A graphic of Tony Nappo edited to appear as multiple people sitting in a circle as a spoof of Alcoholics Anonymous. At the top and bottom of the image is text that reads
/By / May 4, 2016

Nappoholics Anonymous is a weekly column featuring twelve random thoughts by actor Tony Nappo. Some are funny, some are poignant, some bother him, and some make him weep from sadness while others make him weep for joy. Here are his thoughts: unfiltered, uncensored, and only occasionally unsafe for work.

1. The definition of “workshopping a play” is when a bunch of people who have never written a play sit around in a room telling the writer all the things that they are doing wrong.

2. The lobby shot from when I played the Cowardly Lion in the Woodbridge Players adaptation of The Wizard of Oz.


3. April 25, 2016:

Me: I didn’t do the show last night. I was sick.

Mom: Did your understudy go on?

Me: I don’t have an understudy. The director went on with the script in his hand.

Mom: You see? You spent all those years learning how to act when you could have just gone out and read the goddamned thing.

4. There are no stupid questions, but remember there are BILLIONS of stupid fucking people around who are really anxious to answer them.

5. The time I went out as Layne Coleman for Halloween.


6. I hate opening nights. First off, most shows are reviewed on the opening and they are generally the worst show of the run if only because most shows get successively better as the run goes on and the show settles. I also hate the energy and the noise and the build up. It’s all so fucking distracting. I mostly try to pretend it isn’t happening. I don’t dress up. I don’t write cards. I barely even hang out afterwards. I mean, it isn’t a one-off. It’s not the fucking Super Bowl. I have to come back and do the exact same show again tomorrow night without the marching band and the fireworks and the cheerleaders. All the things that have nothing to do with the show. In fact, the show sometimes feels like the least important element of the evening on an opening.  I understand why they’re necessary but if I could I would avoid them altogether.

7. When she was eight, my daughter started a swearing jar for me. She’s now eleven and has three million dollars.

8. Having an intermission in the middle of a bad show makes as much sense as wiping your ass when you’re only halfway through taking a shit.

9. Years ago, we were moving dirt or laying patio stones or some fucking thing and Carlo Rota and I were discussing an actor we both knew and how he never seemed to listen to anything that we were saying in conversation with him. Carlo said, “People who aren’t InterestED are rarely InterestING.” That statement contains a very clear and simple brilliance.


10. Watching Dexter reruns—Jimmy Smits is so bad on that show, I don’t even believe he’s Spanish.

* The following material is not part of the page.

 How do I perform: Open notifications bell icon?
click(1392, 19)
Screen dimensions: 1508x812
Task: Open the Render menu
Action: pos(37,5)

11. The audience response to The Summoned has been absolutely incredible. I consider myself ridiculously fortunate to be following up Mustard with another great theatre experience.  Especially because it is fucking killing me financially to do six straight months of theatre. In any event, I thought both plays might be a bit too “out there” for them to appeal to a wide audience. I was dead wrong. Maybe audiences are way past “out there” now. Maybe it’s all fair fucking game.

12. I have fallen asleep onstage only once so far during this show—I will probably not break my A God in Need of Help record of falling asleep every single performance.


Tony Nappo

Tony Nappo

Tony is Italian, he’s from Scarborough, he’s an actor, he’s a father, he’s a really good house painter, and he doesn’t believe that most things matter, ultimately, at all.